*Görev yönergesi*
Aşağıdaki Dazkırı-Dinar bisiklet günlüğünde "Günün bu saatinde" sözlerinden başlayıp "9 gibi oradayım." sözlerine kadar, bu sözler de dahil olmak üzere bölümü aynen aktarın.

*Çıkarılan metin*
4 Ağustos 2021

[bisikletle]Türkiye: Friglerin İzinde (Dazkırı-Dinar)

 

2 Ağustos 2021, Pazartesi / Dazkırı - Dinar, 33 km (23. gün)

 

Bugün hem yolum kısa hem de erkenciyim. Dazkırı ÖE’den ayrılışım 07.07. Sabahın güzel serinliğinde 33 km uzaklıktaki Dinar’a pedal basıyorum. Dünkü yol; kaymak asfalt, güvenlik şeritli ve de düz sayılır. Otoyolda trafik çok.

 

Dazkırı çıkışı dört Kangal yamaçtan bir fırladılar havlayarak, sormayın. İndim mecburen. İnince sakinleştiler, havladılar sadece. Sessizce uzaklaşıp tekrar bindim güvenli mesafeyi bulunca. Zabah zabah heyecan oldu...

 

Günün bu saatinde gölgeler uzun. Güneş sağımda. Dün 27 km fazladan pedalladığımdan bugün erkenden varacağım Dinar’a. Kahvaltıyı belki otelde ederim diye düşünüyorum. Hesabıma göre 9 gibi oradayım. 

 

Sağımda saman sarısı ve kahverenginin tonlarında uzanan tarlalar, kimi sürülmüş, kimi biçilmiş. Dikey yatay dikdörtgenler, arada sınırları ayıran ince yeşil çizgiler, sanki sonsuza dek uzanıyor bu coğrafya. Kuşlar 3’lü 5’li uçuşup uçuşup konuyorlar tarlaların üzerine. Flamingo Gözlemevi sapağı geliyor, 15 km denilmiş. Acıgöl, yaz-kış flamingo sürülerinin yaşayabildiği özel bölgelerden, ve de martı, karabatak, yaban ördeği, turna, yaban kazı, pelikan, leylek gibi göçmen kuşlarının uğrak yeri.

 

Yol kenarında aracın çarptığı bir köpek ölüsü. Bazen kuşlara da rastlıyorum. Siyah beyaz rengiyle saksağan olmalı bu. Kocaman bir elektrik santralı geliyor. Herhalde bölgenin elektriğini dağıtıyor. 1 saat oldu yola çıkalı, saat 08.09. 21,5 km geride kaldı. Yol düz, hafif inip çıkıyor,1000 m rakımda 20,8 km/sa ortalamayla sürüyorum. Sıcaklık 24,7 °C, kuzeydoğu yönündeyim. Bu arada ilk çentik gitmiş, yani bataryanın %20’si.

*Listelenen malzeme*
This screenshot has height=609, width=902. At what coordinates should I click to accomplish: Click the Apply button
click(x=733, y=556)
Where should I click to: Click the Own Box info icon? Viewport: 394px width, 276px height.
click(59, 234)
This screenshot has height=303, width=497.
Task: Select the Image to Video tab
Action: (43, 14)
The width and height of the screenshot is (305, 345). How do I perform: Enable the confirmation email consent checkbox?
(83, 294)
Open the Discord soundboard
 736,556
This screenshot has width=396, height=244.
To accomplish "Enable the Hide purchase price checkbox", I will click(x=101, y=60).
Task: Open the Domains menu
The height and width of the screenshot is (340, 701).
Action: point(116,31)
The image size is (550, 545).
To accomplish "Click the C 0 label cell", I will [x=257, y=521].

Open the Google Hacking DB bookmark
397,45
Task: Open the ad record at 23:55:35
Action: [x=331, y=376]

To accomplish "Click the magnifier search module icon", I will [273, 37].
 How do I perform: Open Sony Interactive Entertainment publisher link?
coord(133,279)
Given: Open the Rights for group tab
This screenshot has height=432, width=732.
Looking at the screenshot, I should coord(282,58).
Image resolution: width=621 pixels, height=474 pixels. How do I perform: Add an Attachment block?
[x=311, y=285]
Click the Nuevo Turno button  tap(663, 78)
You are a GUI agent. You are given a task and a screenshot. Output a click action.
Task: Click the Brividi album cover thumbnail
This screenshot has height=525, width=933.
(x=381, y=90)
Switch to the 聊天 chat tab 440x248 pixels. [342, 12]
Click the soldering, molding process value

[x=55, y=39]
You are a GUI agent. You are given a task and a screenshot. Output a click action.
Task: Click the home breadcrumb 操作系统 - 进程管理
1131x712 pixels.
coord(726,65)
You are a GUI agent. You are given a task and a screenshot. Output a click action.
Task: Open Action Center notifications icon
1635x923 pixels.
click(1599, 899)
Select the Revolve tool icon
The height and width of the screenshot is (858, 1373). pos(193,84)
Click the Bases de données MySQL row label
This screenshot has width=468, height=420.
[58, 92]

*Görev çıktısı*
Günün bu saatinde gölgeler uzun. Güneş sağımda. Dün 27 km fazladan pedalladığımdan bugün erkenden varacağım Dinar’a. Kahvaltıyı belki otelde ederim diye düşünüyorum. Hesabıma göre 9 gibi oradayım.